Gp96-Ig/Costimulator Combination Platform Improves T Cell Priming, Enhances Immunity and Memory

Abstract

Abstract The recent excitement in the field of immuno-oncology has been driven largely by the clinical success of checkpoint inhibitors. However, 60–90% of patients are still failing to respond to these therapies. It is widely believed that approaches targeting multiple facets of the immune system, including combinations with checkpoint inhibition and costimulator agonism, will be required to improve patient outcomes.

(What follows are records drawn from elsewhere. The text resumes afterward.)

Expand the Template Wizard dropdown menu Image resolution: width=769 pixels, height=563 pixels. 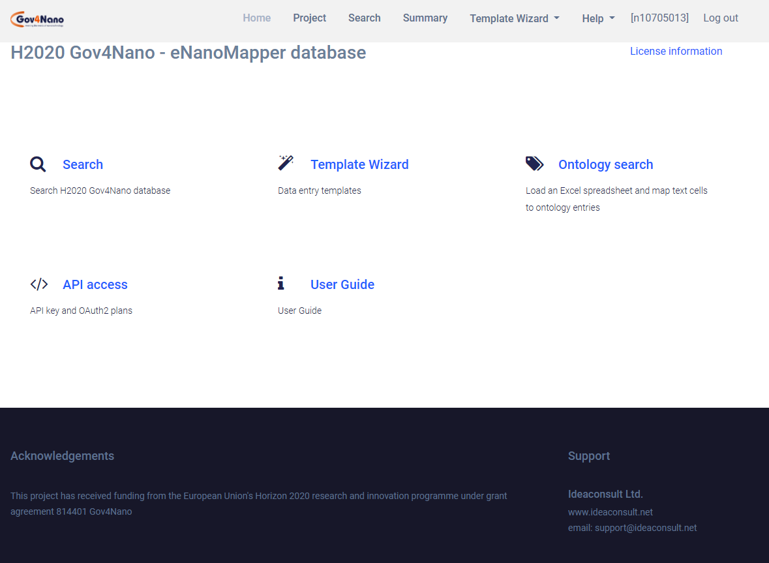514,18
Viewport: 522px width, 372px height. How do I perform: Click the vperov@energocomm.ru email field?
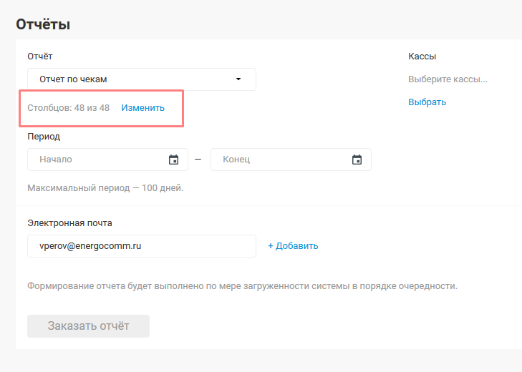[141, 245]
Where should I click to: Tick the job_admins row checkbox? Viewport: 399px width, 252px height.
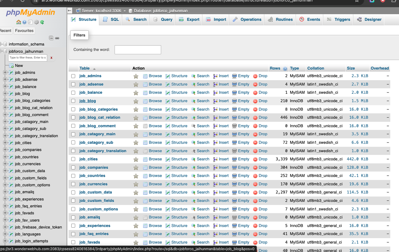73,76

Heat Biologics has developed a next generation T cell activating platform called ComPACT (COMbination Pan-Antigen Cytotoxic Therapy) that incorporates expression of a tumor antigen chaperone (gp96-Ig) and a T cell costimulator (OX40L-Ig) within a single vaccine cell line to effectively prime and boost antigen-specific CD4+ and CD8+ T cells. Furthermore, ComPACT stimulates activation of CD127+KLRG1- memory precursor cells, and lacks the toxic systemic inflammatory cytokine production and proliferation of non-specific CD4+ T cells and Tregs observed with systemic administration of OX40 agonist antibodies. ComPACT also led to high frequencies of IFNγ+, TNFα+, granzyme B+ and IL-2+ antigen-specific CD8+ T cells at both priming and boosting. Here, we have further assessed ImPACT and ComPACT-OX40L in combination with the anti-PD1 checkpoint inhibitor and with expression of an additional cell-secreted T cell costimulator, TL1A-Ig. We show that these treatments synergize effectively to amplify antigen-specific T cells and program a memory response. The combination of ComPACT-OX40L/TL1A with αPD1 or αPD-L1 may therefore translate into an efficacious approach generate long lasting memory in immuno-oncology settings.